Information supplied ->
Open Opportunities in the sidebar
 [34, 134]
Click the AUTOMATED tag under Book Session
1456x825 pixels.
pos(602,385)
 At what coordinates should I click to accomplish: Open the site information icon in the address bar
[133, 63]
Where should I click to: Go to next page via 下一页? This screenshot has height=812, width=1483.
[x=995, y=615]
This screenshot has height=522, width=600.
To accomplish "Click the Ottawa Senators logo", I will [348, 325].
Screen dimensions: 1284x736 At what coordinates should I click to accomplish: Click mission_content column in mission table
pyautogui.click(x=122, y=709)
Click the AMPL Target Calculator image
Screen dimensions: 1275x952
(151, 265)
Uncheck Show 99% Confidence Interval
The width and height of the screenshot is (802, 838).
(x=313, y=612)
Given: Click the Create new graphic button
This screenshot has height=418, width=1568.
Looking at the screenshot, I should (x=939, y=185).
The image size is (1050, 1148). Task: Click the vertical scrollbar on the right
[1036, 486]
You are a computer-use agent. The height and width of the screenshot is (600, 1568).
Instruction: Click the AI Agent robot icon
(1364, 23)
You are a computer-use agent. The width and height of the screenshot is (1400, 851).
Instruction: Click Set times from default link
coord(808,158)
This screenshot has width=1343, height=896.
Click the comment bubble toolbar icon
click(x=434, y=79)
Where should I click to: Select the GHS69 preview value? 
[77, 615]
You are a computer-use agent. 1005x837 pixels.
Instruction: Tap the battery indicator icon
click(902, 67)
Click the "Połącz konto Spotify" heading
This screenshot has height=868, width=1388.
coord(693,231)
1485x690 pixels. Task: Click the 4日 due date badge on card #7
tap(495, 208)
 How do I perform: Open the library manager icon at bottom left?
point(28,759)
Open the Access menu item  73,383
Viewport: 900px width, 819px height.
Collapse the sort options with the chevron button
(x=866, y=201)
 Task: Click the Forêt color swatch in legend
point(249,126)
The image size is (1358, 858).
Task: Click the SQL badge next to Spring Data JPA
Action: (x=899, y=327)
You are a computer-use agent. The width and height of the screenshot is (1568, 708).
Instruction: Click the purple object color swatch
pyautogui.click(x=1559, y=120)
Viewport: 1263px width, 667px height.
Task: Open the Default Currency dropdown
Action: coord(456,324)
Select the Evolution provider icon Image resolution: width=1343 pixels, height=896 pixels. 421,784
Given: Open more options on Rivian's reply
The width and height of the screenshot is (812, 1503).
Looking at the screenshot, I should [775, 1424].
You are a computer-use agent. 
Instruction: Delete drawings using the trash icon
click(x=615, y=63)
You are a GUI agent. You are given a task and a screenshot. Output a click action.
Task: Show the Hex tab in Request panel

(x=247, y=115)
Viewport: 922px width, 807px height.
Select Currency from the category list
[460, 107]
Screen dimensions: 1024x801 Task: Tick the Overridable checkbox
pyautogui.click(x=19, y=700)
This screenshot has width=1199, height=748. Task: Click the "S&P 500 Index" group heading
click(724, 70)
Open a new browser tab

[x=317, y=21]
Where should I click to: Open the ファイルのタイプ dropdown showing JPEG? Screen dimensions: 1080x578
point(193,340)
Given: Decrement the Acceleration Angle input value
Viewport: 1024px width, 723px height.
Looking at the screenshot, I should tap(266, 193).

Written request ->
Repeat the items above exactly, from the line containing "Where should I click to: Go" through the line containing "Select the Evolution", with both of those lines included.

Result ->
Where should I click to: Go to next page via 下一页? This screenshot has height=812, width=1483.
[x=995, y=615]
This screenshot has height=522, width=600.
To accomplish "Click the Ottawa Senators logo", I will [348, 325].
Screen dimensions: 1284x736 At what coordinates should I click to accomplish: Click mission_content column in mission table
pyautogui.click(x=122, y=709)
Click the AMPL Target Calculator image
Screen dimensions: 1275x952
(151, 265)
Uncheck Show 99% Confidence Interval
The width and height of the screenshot is (802, 838).
(x=313, y=612)
Given: Click the Create new graphic button
This screenshot has height=418, width=1568.
Looking at the screenshot, I should (x=939, y=185).
The image size is (1050, 1148). Task: Click the vertical scrollbar on the right
[1036, 486]
You are a computer-use agent. The height and width of the screenshot is (600, 1568).
Instruction: Click the AI Agent robot icon
(1364, 23)
You are a computer-use agent. The width and height of the screenshot is (1400, 851).
Instruction: Click Set times from default link
coord(808,158)
This screenshot has width=1343, height=896.
Click the comment bubble toolbar icon
click(x=434, y=79)
Where should I click to: Select the GHS69 preview value? 
[77, 615]
You are a computer-use agent. 1005x837 pixels.
Instruction: Tap the battery indicator icon
click(902, 67)
Click the "Połącz konto Spotify" heading
This screenshot has height=868, width=1388.
coord(693,231)
1485x690 pixels. Task: Click the 4日 due date badge on card #7
tap(495, 208)
 How do I perform: Open the library manager icon at bottom left?
point(28,759)
Open the Access menu item  73,383
Viewport: 900px width, 819px height.
Collapse the sort options with the chevron button
(x=866, y=201)
 Task: Click the Forêt color swatch in legend
point(249,126)
The image size is (1358, 858).
Task: Click the SQL badge next to Spring Data JPA
Action: (x=899, y=327)
You are a computer-use agent. The width and height of the screenshot is (1568, 708).
Instruction: Click the purple object color swatch
pyautogui.click(x=1559, y=120)
Viewport: 1263px width, 667px height.
Task: Open the Default Currency dropdown
Action: coord(456,324)
Select the Evolution provider icon Image resolution: width=1343 pixels, height=896 pixels. 421,784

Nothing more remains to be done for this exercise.